Check each line of the entries below for the word "will" and state only how many lines have it.

◆ ◆ ◆ ◆

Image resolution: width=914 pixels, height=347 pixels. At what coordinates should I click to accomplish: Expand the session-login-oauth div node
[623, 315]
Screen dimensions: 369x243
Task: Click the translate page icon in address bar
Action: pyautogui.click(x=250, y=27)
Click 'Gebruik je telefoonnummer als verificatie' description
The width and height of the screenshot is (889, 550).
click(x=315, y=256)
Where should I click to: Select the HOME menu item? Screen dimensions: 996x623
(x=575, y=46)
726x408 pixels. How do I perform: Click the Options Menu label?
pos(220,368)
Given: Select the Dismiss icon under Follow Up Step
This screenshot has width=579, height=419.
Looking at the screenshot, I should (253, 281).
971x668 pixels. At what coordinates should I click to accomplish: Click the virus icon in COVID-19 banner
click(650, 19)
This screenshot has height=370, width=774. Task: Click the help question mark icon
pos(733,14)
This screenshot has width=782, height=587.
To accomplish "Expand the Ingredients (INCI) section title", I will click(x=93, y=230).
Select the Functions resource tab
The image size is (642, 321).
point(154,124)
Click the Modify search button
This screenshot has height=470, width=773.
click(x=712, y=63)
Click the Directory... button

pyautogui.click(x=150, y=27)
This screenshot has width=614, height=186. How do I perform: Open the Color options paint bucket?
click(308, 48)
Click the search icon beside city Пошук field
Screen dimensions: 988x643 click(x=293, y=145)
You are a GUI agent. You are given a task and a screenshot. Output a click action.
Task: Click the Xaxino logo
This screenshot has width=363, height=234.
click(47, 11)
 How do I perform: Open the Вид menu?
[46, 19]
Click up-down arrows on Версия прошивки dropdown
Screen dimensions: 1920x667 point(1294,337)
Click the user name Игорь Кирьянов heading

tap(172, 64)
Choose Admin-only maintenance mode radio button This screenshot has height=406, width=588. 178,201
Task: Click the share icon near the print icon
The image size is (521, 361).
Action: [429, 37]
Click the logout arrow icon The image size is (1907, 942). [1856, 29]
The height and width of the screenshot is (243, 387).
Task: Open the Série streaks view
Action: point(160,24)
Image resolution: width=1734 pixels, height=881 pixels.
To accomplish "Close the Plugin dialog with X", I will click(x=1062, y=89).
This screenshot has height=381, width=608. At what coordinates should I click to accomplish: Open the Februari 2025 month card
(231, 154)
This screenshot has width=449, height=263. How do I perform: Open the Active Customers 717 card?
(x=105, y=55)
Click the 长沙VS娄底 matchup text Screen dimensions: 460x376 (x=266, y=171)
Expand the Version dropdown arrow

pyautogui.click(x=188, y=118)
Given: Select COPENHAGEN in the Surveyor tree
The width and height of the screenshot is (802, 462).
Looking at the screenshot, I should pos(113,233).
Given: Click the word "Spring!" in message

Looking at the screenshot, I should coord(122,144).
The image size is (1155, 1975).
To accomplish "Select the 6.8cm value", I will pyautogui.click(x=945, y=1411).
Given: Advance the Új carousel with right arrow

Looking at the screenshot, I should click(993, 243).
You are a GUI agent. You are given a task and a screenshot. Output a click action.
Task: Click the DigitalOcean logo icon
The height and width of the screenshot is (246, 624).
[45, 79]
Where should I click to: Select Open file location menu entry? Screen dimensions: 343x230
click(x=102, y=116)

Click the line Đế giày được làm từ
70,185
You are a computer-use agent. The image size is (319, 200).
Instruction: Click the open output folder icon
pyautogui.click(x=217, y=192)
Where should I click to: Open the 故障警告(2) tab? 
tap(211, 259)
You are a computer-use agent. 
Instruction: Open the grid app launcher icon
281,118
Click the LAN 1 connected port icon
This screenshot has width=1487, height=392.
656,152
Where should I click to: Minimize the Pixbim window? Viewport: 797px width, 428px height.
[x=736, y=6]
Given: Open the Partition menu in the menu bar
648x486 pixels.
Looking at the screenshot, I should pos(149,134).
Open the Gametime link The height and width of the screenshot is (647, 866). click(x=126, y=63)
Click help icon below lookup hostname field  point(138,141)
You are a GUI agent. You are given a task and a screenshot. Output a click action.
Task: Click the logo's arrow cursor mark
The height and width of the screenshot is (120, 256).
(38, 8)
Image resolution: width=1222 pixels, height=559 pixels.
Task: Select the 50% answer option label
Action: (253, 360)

◆ ◆ ◆ ◆

* Answer: 3